According to court documents, Grichishkin was a founder and leader of a bulletproof hosting organization that rented internet protocol (IP) addresses, servers, and domains to cybercriminal clients who employed this technical infrastructure to disseminate malware that allowed them to gain access to victims’ computers, form botnets, and steal banking credentials for use in frauds. Malware hosted by the organization included Zeus, SpyEye, Citadel, and the Blackhole Exploit Kit, which attacked U.S. companies and financial institutions between 2009 and 2015 and caused or attempted to cause millions of dollars in losses to U.S. victims.
Grichishkin also helped clients evade detection by law enforcement and continue their crimes uninterrupted by monitoring sites used to blocklist technical infrastructure used for crime, moving “flagged” content to new infrastructure, and registering all such infrastructure under false or stolen identities. On June 28 and Oct. 20, respectively, Chief Judge Hood sentenced two of Grichishkin’s co-conspirators, Pavel Stassi, 30, of Estonia, to 24 months in prison and Aleksandr Skorodumov, 33, of Lithuania, to 48 months in prison for their roles in the scheme.
According to court filings and statements made in connection with the defendants’ guilty pleas, Grichishkin was one of the organization’s founders and proprietors, and its day-to-day leader. In this role, he oversaw efforts to advertise the organization’s bulletproof hosting services in online cybercrime forums, set pricing for these services, negotiated and interfaced with clients seeking internet infrastructure to be used in spamming and malware operations, managed employee hiring and compensation, and supervised the systems administrators’ and other employees’ work. He also regularly instructed other members of the organization on how to “resolve” abuse notices by, among other methods, moving the affected clients’ data to new, “clean” domains and IP addresses.

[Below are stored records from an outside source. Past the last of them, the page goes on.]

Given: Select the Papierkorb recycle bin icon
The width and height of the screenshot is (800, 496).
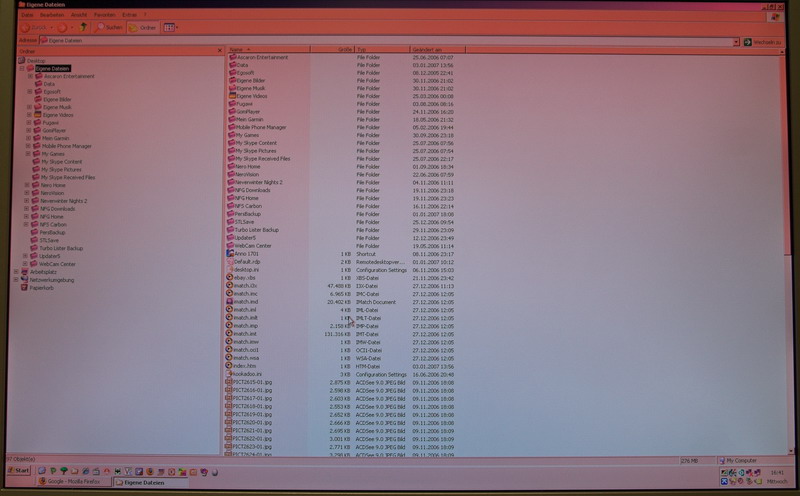Looking at the screenshot, I should click(x=24, y=287).
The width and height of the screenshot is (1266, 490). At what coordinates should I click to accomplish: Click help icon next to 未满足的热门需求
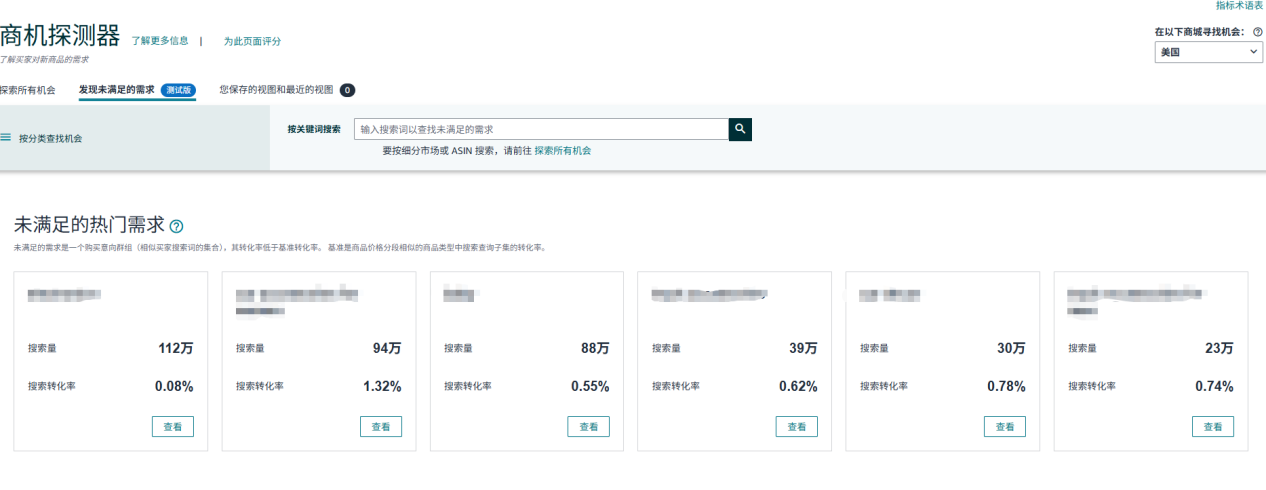coord(176,226)
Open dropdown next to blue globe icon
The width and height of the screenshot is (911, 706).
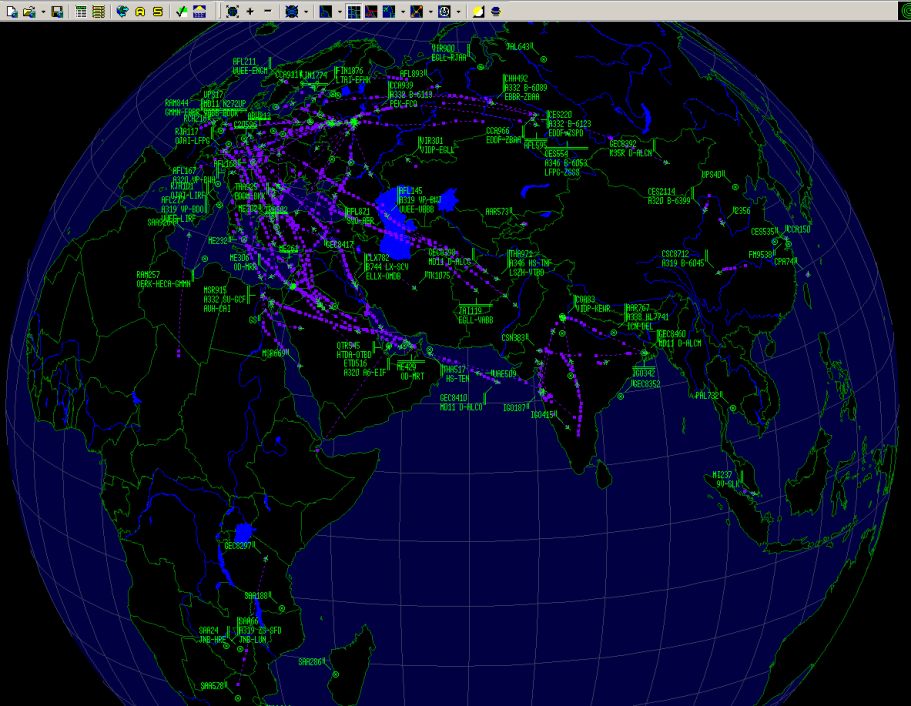pyautogui.click(x=307, y=11)
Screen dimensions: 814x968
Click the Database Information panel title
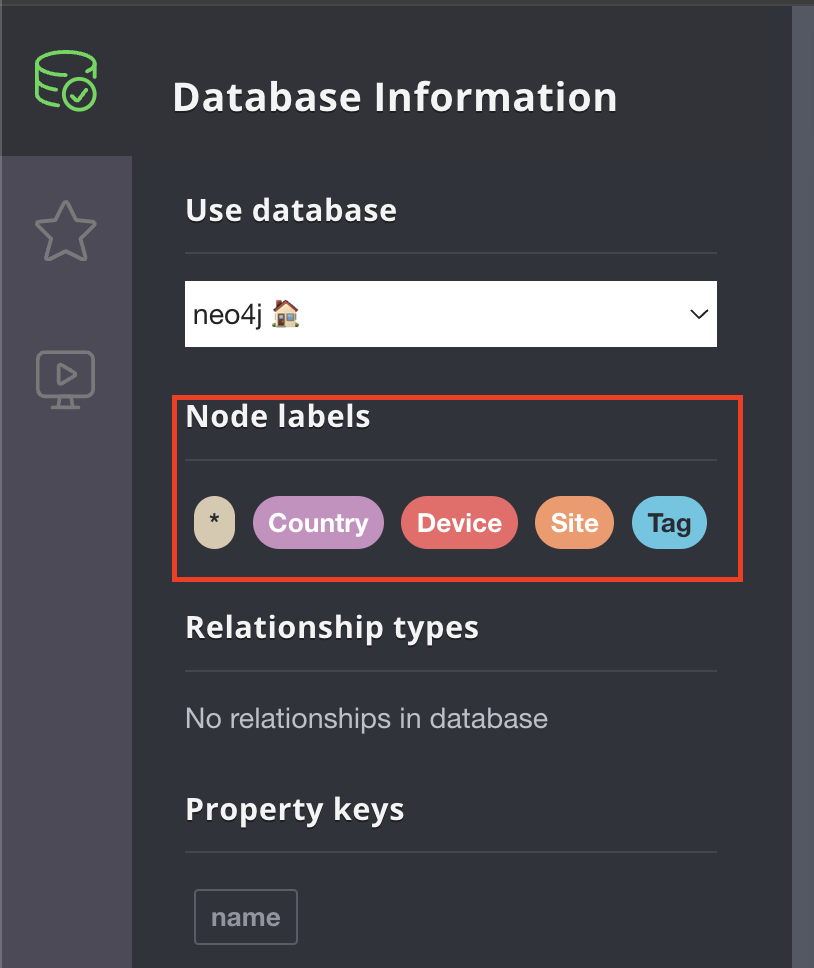[395, 97]
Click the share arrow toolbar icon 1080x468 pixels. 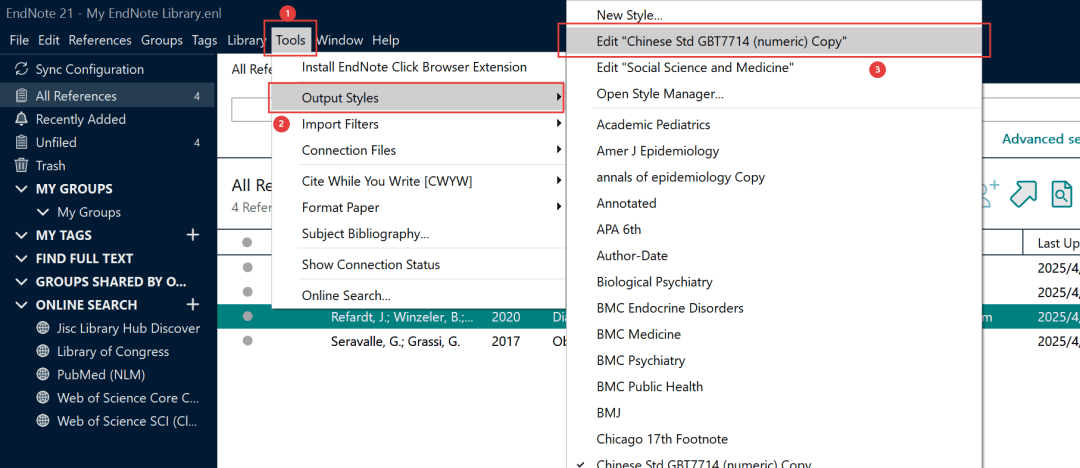tap(1023, 194)
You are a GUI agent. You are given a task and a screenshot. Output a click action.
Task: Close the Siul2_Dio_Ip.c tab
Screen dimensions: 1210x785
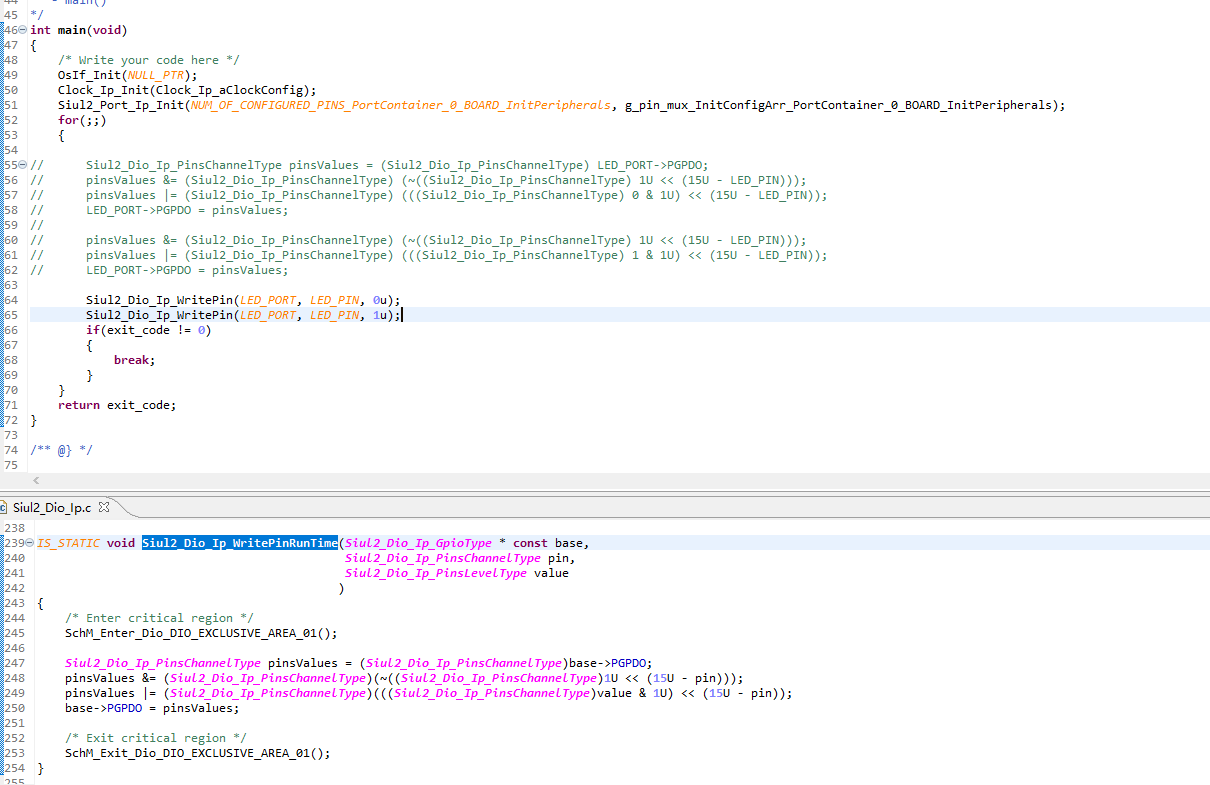click(103, 507)
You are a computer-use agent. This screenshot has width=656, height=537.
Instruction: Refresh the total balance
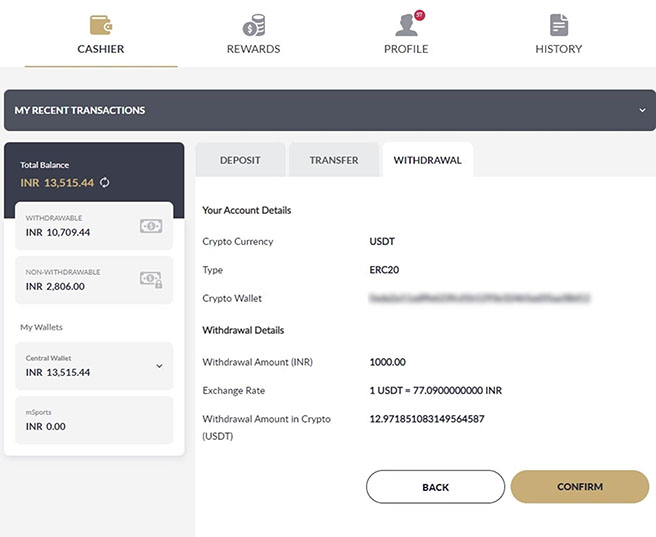[x=104, y=182]
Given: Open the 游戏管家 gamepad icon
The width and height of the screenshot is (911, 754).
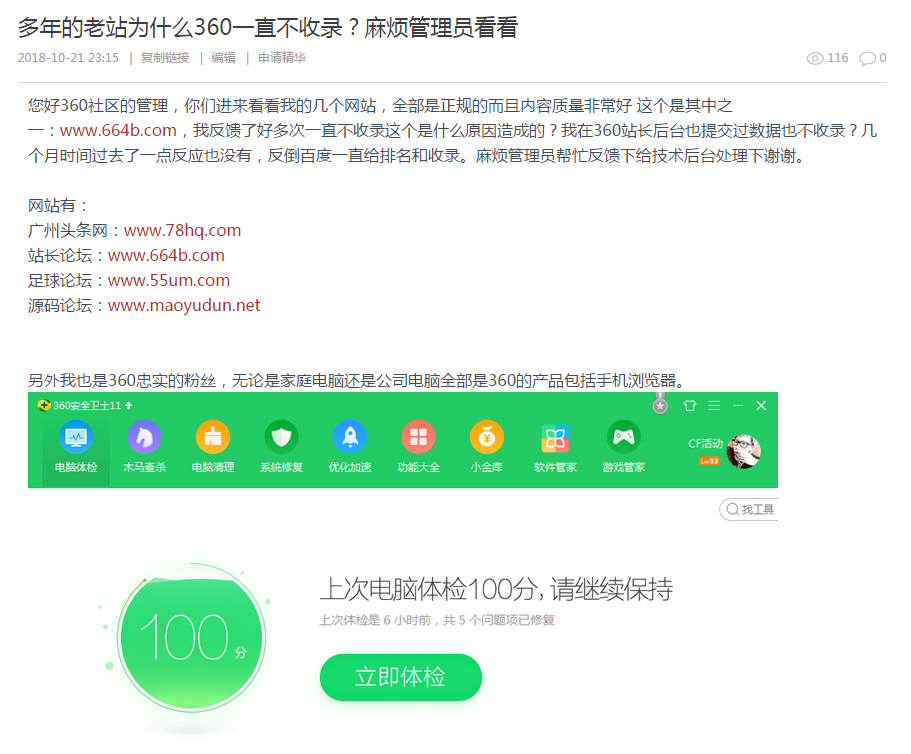Looking at the screenshot, I should [x=623, y=438].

Stassi, Skorodumov, Grichishkin, and a fourth defendant, Andrei Skvortsov, 34, of Russia, each pleaded guilty to conspiracy to engage in a racketeer influenced corrupt organization. Skvortsov is pending sentencing and faces a maximum penalty of 20 years in prison. A federal district court judge will determine his sentence after considering the U.S. Sentencing Guidelines and other statutory factors.
The FBI investigated the case with critical assistance from law enforcement partners in Germany, Estonia, and the United Kingdom.
Senior Counsel Louisa K. Marion of the Criminal Division’s Computer Crime and Intellectual Property Section and Assistant U.S. Attorney Patrick E. Corbett of the Eastern District of Michigan prosecuted the case. The Justice Department’s Office of International Affairs provided substantial assistance.